Exercise directions: Render every line of the listing below as a Markdown table with the columns Nr and Line, numbering the rows in order and omitting blank lines.

[Pointing records for text and elements]
>> begin
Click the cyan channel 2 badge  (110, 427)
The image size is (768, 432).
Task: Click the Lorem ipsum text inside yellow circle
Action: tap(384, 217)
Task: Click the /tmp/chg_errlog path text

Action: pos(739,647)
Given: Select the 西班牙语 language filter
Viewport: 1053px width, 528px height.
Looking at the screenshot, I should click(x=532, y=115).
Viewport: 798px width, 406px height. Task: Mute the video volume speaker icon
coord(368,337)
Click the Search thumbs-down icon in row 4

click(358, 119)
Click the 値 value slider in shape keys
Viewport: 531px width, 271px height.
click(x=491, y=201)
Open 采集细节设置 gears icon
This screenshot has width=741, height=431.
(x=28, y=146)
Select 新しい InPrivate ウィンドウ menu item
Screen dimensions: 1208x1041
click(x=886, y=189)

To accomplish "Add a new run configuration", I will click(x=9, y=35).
>> end
Answer below:
| Nr | Line |
|---|---|
| 1 | Click the cyan channel 2 badge  (110, 427) |
| 2 | The image size is (768, 432). |
| 3 | Task: Click the Lorem ipsum text inside yellow circle |
| 4 | Action: tap(384, 217) |
| 5 | Task: Click the /tmp/chg_errlog path text |
| 6 | Action: pos(739,647) |
| 7 | Given: Select the 西班牙语 language filter |
| 8 | Viewport: 1053px width, 528px height. |
| 9 | Looking at the screenshot, I should click(x=532, y=115). |
| 10 | Viewport: 798px width, 406px height. Task: Mute the video volume speaker icon |
| 11 | coord(368,337) |
| 12 | Click the Search thumbs-down icon in row 4 |
| 13 | click(358, 119) |
| 14 | Click the 値 value slider in shape keys |
| 15 | Viewport: 531px width, 271px height. |
| 16 | click(x=491, y=201) |
| 17 | Open 采集细节设置 gears icon |
| 18 | This screenshot has width=741, height=431. |
| 19 | (x=28, y=146) |
| 20 | Select 新しい InPrivate ウィンドウ menu item |
| 21 | Screen dimensions: 1208x1041 |
| 22 | click(x=886, y=189) |
| 23 | To accomplish "Add a new run configuration", I will click(x=9, y=35). |